The advantage to RWD is that you can use the throttle (throttle steer) to adjust in a corner moreso than with FWD. If I overdrive a corner with RWD, a dab of throttle and a little tail out action can correct it. Overdrive with FWD and your only course of action is to slow down.
After some adjustments, my GTI was definitely a fantastic autocross car, but I can assure you that I could NOT put power down in a corner. Nothing but wheelspin.
#9434 of 9950 Re: Poor Man's BMW... [bpizzuti]
Sep 24, 2012 (7:47 am)
it's called a Mazda3.
O.K. then it's probably unfair of me to compare a sporty compact car to a sports car like the Boxster relative to driving dynamics. But I think if you drove something like a BMW 1-series against your Mazda3 around a track with instructor input to get the most out of each, you would quickly conclude that RWD and 50/50 weight balance offers some distinct handling advantages to FWD and a nose heavy weight distribution. At least that's what I found comparing my TL to a BMW 335i. The 2004 TL 6-speed, with a stiffer suspension and Brembo brakes not available on an automatic, is a far superior handling car than the automatic version. But it's no BMW when you are hitting the brakes hard before entering a turn and then powering around it.
I haven't driven the Mazda3, but hear that it is one of the better handling sporty compact cars available - and Mazda doesn't try to overpower the car with a high HP engine that might look good on paper, but induces excessive torque steer and wheel hop when pushed. I'm sure that for 99% of the driving I do, it would feel just fine. This isn't a debate on that, rather the laws of physics and mechanics as they apply to that other 1% of the time.
#9435 of 9950 Re: Poor Man's BMW... [qbrozen]
Sep 24, 2012 (7:59 am)
I'd look to Porsche or Lotus
For a while there the Corvette Z06 was lighter and shorter than a Porsche 911.
There is hope - the new 911 is lighter and has shorter overhangs.

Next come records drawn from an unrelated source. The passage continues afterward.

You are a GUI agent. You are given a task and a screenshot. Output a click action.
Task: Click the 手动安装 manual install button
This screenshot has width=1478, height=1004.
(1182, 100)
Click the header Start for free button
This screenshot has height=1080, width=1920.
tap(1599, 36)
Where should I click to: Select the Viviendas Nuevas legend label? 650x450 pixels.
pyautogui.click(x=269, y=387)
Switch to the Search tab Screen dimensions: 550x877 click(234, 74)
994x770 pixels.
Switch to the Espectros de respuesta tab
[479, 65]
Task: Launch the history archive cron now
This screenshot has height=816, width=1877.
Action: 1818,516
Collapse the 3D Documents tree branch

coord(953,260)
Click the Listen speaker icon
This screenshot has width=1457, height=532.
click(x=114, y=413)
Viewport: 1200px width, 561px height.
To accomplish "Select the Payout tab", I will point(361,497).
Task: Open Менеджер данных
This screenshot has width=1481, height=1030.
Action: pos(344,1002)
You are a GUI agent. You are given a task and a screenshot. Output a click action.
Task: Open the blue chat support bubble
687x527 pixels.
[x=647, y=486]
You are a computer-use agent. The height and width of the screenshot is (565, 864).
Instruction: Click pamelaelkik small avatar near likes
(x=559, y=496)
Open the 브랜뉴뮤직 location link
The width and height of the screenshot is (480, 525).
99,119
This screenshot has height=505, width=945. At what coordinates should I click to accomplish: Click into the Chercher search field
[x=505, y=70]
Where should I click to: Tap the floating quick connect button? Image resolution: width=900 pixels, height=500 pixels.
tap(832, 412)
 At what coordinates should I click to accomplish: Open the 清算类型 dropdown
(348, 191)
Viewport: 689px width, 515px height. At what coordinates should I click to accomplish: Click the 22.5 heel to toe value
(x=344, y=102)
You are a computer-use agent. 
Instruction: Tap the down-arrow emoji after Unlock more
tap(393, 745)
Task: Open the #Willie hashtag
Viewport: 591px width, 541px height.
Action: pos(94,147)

Lotus appears to be bloating up, too. Will we get another Elise and Exige, or will they move up in weight and content to better meet modern desires?
#9436 of 9950 Re: Poor Man's BMW... [Mr_Shiftright]
Sep 24, 2012 (8:01 am)
Nobody can touch BMWs engine technology
Well, the smooth, naturally aspirated inline 6s are gone. The turbo 4 clatters like a diesel and start/stop makes them shake like an 80s econobox. More importantly they lost that instant throttle response they were known for.
So even BMW can't touch BMW.
#9437 of 9950 Re: Poor Man's BMW... [qbrozen]
by Mr_Shiftright HOST
Sep 24, 2012 (8:24 am)
An angry can of gnats driving front wheels is even less of a BMW.
Aside from the obvious FWD driving characteristics, as you add HP you increase torque steer, especially on a light, small car. They've come a long way to curing torque steer, but it's still there, especially with a manual transmission.
Torque steer on a supercharged MINI is nasty, for instance.
#9438 of 9950 Re: Poor Man's BMW... [bpizzuti]
Sep 24, 2012 (9:52 am)
50/50 split requires a totally open center diff'l/planetary and only "works" with equal F/R traction. Like the current WRX, and with no functional VC.